I think this is Stanton Moll. (If not my apologies to Moll and to this speaker.) My notes say he preferred AFFR particularly because it heeded the advice that JBER should be divided according to the gates, because those locations are where people on the base interact most with the community.
Jordan Harary began reciting the motto on US currency - E Pluribus Unum - Out of Many, One. He emphasized that today this was no longer true. We are a divided nation. He said there are political players trying to make the maps more Democratic and more Republican. He urged the board not to let that happen and said he favored the Doyon map.Louise Donhauser talked about Mt. View and the large homeless population.
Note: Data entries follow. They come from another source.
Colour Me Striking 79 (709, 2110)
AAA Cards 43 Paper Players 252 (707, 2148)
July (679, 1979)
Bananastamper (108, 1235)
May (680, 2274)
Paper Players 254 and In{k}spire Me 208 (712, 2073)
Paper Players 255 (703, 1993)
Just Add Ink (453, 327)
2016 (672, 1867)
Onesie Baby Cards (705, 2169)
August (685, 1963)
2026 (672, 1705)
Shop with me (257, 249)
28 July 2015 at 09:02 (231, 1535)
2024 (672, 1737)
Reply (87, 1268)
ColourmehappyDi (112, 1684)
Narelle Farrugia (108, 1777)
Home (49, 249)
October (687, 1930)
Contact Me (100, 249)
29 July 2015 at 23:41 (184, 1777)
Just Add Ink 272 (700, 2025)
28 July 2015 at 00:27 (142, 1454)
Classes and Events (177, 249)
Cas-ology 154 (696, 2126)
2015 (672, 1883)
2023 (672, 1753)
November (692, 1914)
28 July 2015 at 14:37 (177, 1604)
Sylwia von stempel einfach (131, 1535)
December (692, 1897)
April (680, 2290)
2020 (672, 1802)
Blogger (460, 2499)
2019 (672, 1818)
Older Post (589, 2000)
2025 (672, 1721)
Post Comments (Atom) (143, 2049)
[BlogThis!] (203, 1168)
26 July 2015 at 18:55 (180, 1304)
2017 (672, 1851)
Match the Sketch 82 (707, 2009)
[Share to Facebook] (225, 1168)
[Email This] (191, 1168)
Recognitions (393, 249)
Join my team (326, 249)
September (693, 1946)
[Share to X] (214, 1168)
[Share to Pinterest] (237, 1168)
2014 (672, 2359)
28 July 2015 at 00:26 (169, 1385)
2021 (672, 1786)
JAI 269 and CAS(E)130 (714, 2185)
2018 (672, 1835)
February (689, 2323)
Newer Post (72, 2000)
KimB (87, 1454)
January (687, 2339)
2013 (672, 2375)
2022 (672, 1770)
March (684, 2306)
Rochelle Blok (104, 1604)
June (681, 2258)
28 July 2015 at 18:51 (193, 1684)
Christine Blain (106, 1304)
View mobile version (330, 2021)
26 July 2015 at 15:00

Lois Epstein, from downtown Anchorage, pointed out that if you start mapping from the north you end up with a very different map than if you start from the south. Instead, she said you should start with neighborhoods. She also said that leaving out incumbent information doesn't really prevent gerrymandering. The Board should be transparent and put that information in. On the assumption that house districts would be paired in order, she said District 23 should be 22 so that Government Hill would be paired with East Anchorage. And that AFFER was unacceptable.